Data extracted from a collection:
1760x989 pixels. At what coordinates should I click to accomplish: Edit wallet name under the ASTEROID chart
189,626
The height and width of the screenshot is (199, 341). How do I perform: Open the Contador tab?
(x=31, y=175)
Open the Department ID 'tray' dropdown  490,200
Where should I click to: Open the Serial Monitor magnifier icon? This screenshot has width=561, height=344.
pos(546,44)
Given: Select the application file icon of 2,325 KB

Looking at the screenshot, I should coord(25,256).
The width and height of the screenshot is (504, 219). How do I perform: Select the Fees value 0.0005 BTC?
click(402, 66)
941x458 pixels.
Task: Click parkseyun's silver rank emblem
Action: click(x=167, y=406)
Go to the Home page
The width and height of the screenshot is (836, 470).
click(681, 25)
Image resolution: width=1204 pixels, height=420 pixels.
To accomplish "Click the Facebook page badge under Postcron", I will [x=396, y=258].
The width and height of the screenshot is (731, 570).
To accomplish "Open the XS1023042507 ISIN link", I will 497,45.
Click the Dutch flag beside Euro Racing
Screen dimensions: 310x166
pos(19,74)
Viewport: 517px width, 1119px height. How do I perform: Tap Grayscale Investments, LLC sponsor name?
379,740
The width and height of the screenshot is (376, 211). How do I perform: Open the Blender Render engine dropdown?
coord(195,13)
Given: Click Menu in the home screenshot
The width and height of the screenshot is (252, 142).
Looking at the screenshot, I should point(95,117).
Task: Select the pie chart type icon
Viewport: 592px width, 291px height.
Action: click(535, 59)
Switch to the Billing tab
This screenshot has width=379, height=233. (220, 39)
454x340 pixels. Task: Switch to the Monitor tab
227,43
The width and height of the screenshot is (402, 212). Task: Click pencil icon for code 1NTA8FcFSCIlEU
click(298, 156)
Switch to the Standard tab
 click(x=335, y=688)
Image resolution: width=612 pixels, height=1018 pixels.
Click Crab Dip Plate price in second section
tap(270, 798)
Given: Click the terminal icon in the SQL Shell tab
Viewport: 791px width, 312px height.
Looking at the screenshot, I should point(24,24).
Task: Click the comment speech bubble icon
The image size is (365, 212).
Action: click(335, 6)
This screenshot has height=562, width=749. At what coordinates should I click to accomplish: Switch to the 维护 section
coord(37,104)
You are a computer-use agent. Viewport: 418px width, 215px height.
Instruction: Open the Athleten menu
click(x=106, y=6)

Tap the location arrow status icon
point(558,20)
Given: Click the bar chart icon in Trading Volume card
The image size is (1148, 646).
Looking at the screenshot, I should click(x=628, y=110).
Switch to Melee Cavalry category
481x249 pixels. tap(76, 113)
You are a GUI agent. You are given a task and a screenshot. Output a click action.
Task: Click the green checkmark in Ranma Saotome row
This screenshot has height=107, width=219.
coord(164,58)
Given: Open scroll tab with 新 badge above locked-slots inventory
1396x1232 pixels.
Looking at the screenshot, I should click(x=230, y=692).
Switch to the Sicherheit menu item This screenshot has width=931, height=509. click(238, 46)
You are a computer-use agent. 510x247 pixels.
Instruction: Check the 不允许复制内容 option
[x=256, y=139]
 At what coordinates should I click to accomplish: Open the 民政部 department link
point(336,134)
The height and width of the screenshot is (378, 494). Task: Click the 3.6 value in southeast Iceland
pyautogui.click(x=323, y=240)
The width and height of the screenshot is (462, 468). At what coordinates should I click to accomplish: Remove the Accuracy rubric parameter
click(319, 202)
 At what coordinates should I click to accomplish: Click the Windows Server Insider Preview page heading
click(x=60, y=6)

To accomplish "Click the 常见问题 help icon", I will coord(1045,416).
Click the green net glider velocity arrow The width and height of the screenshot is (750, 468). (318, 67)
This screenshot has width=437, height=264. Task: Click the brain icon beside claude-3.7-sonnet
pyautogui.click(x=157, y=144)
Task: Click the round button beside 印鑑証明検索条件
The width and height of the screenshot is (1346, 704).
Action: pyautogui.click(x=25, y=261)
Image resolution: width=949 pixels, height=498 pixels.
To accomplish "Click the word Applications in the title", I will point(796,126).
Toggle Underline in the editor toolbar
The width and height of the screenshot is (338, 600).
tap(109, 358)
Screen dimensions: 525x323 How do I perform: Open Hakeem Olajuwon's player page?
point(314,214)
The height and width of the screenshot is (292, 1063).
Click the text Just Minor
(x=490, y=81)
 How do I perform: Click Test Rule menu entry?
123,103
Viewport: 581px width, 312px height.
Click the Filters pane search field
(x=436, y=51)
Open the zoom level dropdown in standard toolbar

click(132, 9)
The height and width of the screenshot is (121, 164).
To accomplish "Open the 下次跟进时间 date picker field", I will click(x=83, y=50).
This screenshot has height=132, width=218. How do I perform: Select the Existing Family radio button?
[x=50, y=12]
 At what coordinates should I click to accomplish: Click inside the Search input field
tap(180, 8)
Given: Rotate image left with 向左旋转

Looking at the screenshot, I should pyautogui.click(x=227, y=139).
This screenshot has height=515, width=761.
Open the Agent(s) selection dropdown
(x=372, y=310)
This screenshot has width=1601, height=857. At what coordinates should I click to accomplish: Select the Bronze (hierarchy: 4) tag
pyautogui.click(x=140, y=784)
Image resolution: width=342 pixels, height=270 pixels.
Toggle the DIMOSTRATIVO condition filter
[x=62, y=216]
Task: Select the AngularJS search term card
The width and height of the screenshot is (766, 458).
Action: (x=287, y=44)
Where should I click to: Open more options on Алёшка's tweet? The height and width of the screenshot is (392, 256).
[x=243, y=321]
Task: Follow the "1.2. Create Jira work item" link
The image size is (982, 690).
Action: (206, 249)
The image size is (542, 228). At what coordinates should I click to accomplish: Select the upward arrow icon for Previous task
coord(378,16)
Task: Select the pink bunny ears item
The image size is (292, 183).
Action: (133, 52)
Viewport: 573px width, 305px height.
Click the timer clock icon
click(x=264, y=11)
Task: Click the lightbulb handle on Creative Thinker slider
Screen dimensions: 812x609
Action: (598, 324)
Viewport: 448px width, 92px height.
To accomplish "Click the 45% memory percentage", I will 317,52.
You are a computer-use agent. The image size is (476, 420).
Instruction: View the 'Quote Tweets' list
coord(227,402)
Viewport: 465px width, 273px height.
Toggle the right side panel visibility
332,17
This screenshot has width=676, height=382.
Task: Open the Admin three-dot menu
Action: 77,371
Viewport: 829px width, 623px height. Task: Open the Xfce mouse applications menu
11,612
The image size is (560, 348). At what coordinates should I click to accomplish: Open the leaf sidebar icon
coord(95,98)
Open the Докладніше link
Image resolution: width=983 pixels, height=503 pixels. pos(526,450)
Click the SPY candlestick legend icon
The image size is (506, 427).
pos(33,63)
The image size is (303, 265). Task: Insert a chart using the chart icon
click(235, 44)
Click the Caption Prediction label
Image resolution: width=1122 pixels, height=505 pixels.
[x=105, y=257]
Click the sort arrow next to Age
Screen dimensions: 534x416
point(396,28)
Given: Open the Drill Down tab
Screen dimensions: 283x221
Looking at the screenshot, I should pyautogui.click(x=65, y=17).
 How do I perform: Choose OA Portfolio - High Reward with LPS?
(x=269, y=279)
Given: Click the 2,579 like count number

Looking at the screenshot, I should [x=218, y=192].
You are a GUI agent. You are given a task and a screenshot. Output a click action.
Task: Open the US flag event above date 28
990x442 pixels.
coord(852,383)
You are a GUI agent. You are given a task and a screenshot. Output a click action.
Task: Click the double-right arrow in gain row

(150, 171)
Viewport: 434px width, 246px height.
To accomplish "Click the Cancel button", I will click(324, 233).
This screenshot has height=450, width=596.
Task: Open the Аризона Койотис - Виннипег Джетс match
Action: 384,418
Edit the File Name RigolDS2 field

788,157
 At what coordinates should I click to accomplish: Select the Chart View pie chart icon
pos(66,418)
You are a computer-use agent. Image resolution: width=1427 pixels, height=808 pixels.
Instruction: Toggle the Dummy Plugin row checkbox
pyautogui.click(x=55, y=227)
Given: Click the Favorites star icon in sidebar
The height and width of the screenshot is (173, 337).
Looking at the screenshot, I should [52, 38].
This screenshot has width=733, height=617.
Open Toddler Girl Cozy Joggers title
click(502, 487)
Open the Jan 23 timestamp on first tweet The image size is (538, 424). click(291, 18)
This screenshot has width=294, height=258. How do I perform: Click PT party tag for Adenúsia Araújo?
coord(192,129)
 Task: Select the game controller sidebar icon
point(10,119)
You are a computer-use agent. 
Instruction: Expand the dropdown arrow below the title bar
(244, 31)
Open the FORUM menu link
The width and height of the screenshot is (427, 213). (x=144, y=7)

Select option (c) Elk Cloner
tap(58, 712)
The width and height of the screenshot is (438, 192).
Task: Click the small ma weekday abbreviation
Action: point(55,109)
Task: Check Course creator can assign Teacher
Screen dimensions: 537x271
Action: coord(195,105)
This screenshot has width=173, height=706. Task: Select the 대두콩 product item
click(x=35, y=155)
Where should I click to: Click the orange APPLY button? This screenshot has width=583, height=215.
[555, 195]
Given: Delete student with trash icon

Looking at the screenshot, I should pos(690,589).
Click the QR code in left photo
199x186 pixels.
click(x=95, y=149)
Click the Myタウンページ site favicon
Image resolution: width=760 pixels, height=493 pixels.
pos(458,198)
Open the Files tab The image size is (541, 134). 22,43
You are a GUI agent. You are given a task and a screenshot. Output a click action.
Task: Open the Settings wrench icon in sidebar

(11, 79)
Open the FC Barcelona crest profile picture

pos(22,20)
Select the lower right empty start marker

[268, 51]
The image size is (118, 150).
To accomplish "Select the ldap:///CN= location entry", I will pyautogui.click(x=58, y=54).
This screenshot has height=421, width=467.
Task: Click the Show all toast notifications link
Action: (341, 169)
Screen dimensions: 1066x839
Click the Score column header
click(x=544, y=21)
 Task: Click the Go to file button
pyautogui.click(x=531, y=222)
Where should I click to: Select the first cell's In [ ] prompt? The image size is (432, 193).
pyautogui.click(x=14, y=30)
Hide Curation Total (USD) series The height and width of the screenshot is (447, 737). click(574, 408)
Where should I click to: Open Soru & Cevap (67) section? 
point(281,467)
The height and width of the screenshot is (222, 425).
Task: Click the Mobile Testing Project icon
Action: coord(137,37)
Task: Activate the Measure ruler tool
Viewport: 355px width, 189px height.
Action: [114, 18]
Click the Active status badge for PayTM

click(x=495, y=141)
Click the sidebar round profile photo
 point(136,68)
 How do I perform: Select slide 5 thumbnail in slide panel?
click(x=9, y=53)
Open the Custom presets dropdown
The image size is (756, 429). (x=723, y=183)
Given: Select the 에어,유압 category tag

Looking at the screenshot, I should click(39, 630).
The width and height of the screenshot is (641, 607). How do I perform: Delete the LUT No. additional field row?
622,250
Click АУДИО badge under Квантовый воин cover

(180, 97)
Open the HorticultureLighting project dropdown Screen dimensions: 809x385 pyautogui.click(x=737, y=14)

*Exercise aim*
Within the records above, work out on how many lines the string "date" appears, and give only that number.

*Task response*
2